Если стоишь напротив цифры «7», значит, это то, что тебе нужно, – сказали ему.
Ган поблагодарил и полез дальше. Не единожды приходилось переступать через спящих, однажды сдуру залез в чье-то жилище, посчитав, что это просто коридор перед ним. Оттуда ругнулись, послали по матери, он отпрянул, забормотал извинения.
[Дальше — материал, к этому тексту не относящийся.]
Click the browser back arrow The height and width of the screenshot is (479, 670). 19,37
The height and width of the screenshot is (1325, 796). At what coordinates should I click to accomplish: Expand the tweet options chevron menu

Улей поглотил мужчину, всосал в себя, ему уже стало казаться, что он вечность бродит тут. Несколько раз он снова оказывался там же, где проходил пять минут назад, – просто не туда сворачивал. Мостки под ним скрипели протяжно и уныло, они знали десятки ног и бессчетное число шагов. Кто по ним только не топтался – и стар, и млад, женщины и мужчины, даже дети встречались.
Времени прошло немало, прежде чем заветная цифра этажа указала, что он добрался. «Теперь хоть двигаться в одной плоскости, не скакать по лестницам», – подумал Ган и побрел по этажу. Спросил с дюжину человек по пути и наконец оказался у нужной «двери», представлявшей из себя полог из резинового коврика.
– Есть кто? – громко произнес Ган.
По ту сторону заворчали. Волосатая рука отбросила полог в сторону, и из хижины вылез мужик средних лет с сальными волосами. Одет он был в грязнущую майку-алкоголичку и рваные вельветовые джинсы. Ноги босые. Не ходить же дома в обуви.
– Михалыч? – Бобр поделился только отчеством клиента.
Тот кивнул.
Ган сунул ему в руки сверток. Михалыч почесал одну ногу о другую, резво развернул тряпку. Перекинул обрез из одной руки в другую, надломил, зачем-то заглянул в дуло.
– Добро, как новенький.
Ган не стал ничего уточнять, ему вообще хотелось свалить побыстрее отсюда. Сунул лишь клиенту огрызок бумаги со сточенным карандашом. Михалыч послюнявил его и вывел закорючки. Бумажка перекочевала обратно. На том и расстались.
Дорогу он не запомнил, тут и захочешь – не сможешь это сделать. Покружил по этажу, нашел лесенку. Спускаться было стремно, приходилось глядеть вниз, чтобы не полететь, сшибая своим телом эти постройки.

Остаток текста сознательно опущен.